Never let it be said that Carlos Beltran doesn't do things with style. While other people might celebrate a birthday with a favorite meal or a special beverage, Beltran gifted himself with a place on Major League Baseball's all-time Top 100 leader board for runs scored on the evening of his 37th birthday. Scoring on Alfonso Soriano's double, Carlos' first inning run last night was the 1357th of his illustrious career and tied him with Doc Cramer and King Kelly for 100th place. Beltran already was in the Top 100 for homers (78th place with 363) and runs batted in (89th with 1340).
How many players do you think are in the Top 100 for all three of runs scored, RBIs, and homers ? In theory, it could be just Carlos or it could be that the same 100 guys are in all three lists. Scroll to the bottom if you can't stand the suspense. How many players are on at least one of the lists ? The answer is 177. 89 players are on just one of the lists. Many are Hall of Famers who are just outside the Top 100 of one or both of the other lists. Some are one trick ponies nowhere near the Top 100 except in their specialty. Many played in an era where homers were not prevalent. 51 players are on two of the lists, but not the third.

• Requests:
- A) Write out the Beltran passage from "How many players do" to "not the third.".
- B) According to the Beltran passage, how many players are on at least one of the three Top 100 lists?
- C) Please continue the Beltran passage from where it stops.
You won't need the lines that come next.

• Dataset section:
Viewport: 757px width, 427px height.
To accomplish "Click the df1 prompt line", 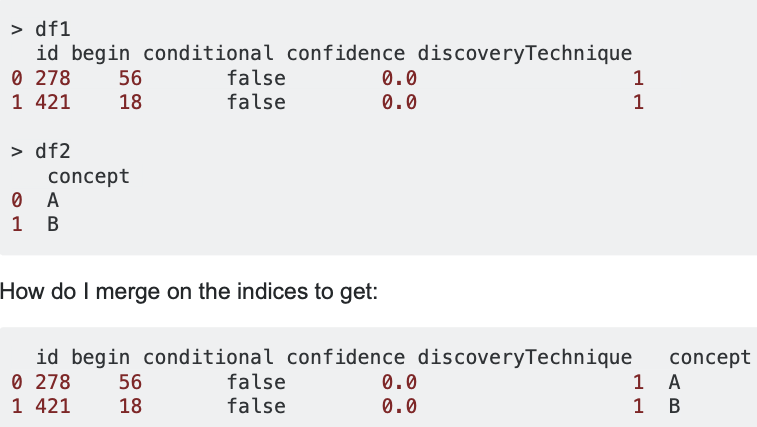I will [41, 29].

• Responses by task:
- A)
How many players do you think are in the Top 100 for all three of runs scored, RBIs, and homers ? In theory, it could be just Carlos or it could be that the same 100 guys are in all three lists. Scroll to the bottom if you can't stand the suspense. How many players are on at least one of the lists ? The answer is 177. 89 players are on just one of the lists. Many are Hall of Famers who are just outside the Top 100 of one or both of the other lists. Some are one trick ponies nowhere near the Top 100 except in their specialty. Many played in an era where homers were not prevalent. 51 players are on two of the lists, but not the third.

- B) 177

- C)
In the Top 100 for runs scored, but not on either of the other two lists (47 players):
Players who played in the 1800s (20): Jesse Burkett, Wee Willie Keeler, Billy Hamilton, Bid McPhee, Jimmy Ryan, George Van Haltren, Fred Clarke, Bill Dahlen, Hugh Duffy, Dan Brouthers, Tom Brown, Harry Stovey, Arlie Latham, Herman Long, Jim O'Rourke, Dummy Hoy, Joe Kelley, Monte Ward, Mike Griffin, and King Kelly. As you might expect, not a single player in this group is within 185 homers of the Top 100. Duffy is a dozen RBIs outside the Top 100 and Brouthers is within 20. William (Dummy) Hoy became deaf at the age of three. Baseball legend (though widely disputed) is that Hoy worked out a system where his third base coach would raise his right arm if the home plate umpire called "strike" and his left arm on "ball" so Hoy would be aware of the call. This evolved into home plate umpires doing the same thing.
Players who played in whole or primarily before World War II (7): Eddie Collins, Harry Hooper, Max Carey, Sam Rice, Frankie Frisch, Paul Waner, and Doc Cramer. Cramer is the only one in this group not in the Hall of Fame. Collins and Waner fall short of the Top 100 in ribbies by less than 15 each. Cardinal legend Frisch is 70 shy. Waner is the closest to the Top 100 in dingers, but he's more than 200 short.
Players who played primarily from 1955 - 1980 (5): Roberto Clemente, Vada Pinson, Lou Brock, Joe Morgan, Rod Carew. A lot of speed here with Pinson being the only non-HOFer. Brock is the only one with fewer than 1000 RBI and with 1305, Clemente is but nine short of the Top 100. Carew is the only player in this group to not achieve 100 homers - Morgan has the most, but is still nearly 70 short of the 335 necessary for membership in the Top 100.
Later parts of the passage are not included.